In summary, we systemically investigated the structural and electronic properties of multilayer PdSe2 using vdW-corrected DFT computations. We first employed 13 different vdW-correction methods to predict the accurate geometric and electronic structures of bulk PdSe2. The overall accuracies for different correction methods are compared and the PBE-TS + SCS functional is found to exhibit the best performance. Accurate prediction of the lattice parameters is vital for theoretical prediction of the electronic properties of bulk PdSe2. The metallic properties in bulk are in good agreement with the reported experimental data.
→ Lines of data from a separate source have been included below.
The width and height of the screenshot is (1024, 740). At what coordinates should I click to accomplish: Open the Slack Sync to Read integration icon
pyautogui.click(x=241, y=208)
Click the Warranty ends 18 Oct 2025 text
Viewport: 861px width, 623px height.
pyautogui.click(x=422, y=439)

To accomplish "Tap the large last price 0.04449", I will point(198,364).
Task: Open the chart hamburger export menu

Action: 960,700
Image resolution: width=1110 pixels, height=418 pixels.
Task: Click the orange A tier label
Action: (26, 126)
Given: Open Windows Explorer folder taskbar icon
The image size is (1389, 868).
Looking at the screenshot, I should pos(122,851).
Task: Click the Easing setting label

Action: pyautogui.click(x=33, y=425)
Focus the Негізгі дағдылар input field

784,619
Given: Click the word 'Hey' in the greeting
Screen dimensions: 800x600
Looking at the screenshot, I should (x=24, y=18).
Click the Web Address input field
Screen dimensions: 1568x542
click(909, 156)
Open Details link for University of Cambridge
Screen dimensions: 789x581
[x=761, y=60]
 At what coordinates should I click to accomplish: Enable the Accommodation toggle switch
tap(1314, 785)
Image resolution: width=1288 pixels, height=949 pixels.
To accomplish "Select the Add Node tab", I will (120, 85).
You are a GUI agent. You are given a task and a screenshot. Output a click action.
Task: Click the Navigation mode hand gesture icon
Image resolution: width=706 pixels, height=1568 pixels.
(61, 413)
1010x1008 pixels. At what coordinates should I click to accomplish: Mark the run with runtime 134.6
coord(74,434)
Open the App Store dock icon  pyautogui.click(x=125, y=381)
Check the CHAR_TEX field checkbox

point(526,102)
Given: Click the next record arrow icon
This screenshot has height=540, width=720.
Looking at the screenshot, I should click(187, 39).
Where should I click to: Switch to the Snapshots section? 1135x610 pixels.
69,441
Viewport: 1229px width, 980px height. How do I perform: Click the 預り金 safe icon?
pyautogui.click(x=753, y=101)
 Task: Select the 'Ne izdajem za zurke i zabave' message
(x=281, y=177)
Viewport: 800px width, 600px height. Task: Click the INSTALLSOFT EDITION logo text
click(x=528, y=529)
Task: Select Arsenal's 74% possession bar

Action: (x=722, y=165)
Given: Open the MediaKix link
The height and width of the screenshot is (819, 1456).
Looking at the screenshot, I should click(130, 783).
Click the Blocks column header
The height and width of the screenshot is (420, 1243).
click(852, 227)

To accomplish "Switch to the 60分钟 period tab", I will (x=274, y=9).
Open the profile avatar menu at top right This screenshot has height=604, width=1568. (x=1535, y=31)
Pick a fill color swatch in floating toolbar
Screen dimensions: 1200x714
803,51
On the other hand, monolayer PdSe2 is an indirect bandgap semiconductor with a bandgap of 1.381 eV. For bilayer PdSe2, we search possible stacking patterns using a systematic study of the potential energy surface. The minimum potential corresponds to the AB stacking pattern. The interlayer interaction between the two separate layers induced a significantly reduced bandgap of 0.832 eV, which can be further reduced to 0.308 eV by increasing the number of layers to five. Interestingly, valley convergence is found in the band structures of monolayer, bilayer, and trilayer PdSe2, leading to a significant improvement in thermoelectric performance. Our results denote that few-layer PdSe2 is a new category of promising material for future nanoelectronic and thermoelectric applications.

Computational Methods

The calculations were performed by using the projector-augmented plane-wave method[71] within the DFT framework in the code of Vienna ab initio simulation package.[72,73] Calculations were conducted with a Monkhorst–Pack[74]k-point mesh of 10 × 10 × 1 and a cut-off energy of 350 eV, which provide good convergence. A vacuum region larger than 15 Å was used to eliminate the interaction between the adjacent periodic images in the study of few-layer PdSe2. In geometry optimization, atomic coordinates were relaxed until the maximum atomic force became smaller than 0.01 eV/Å.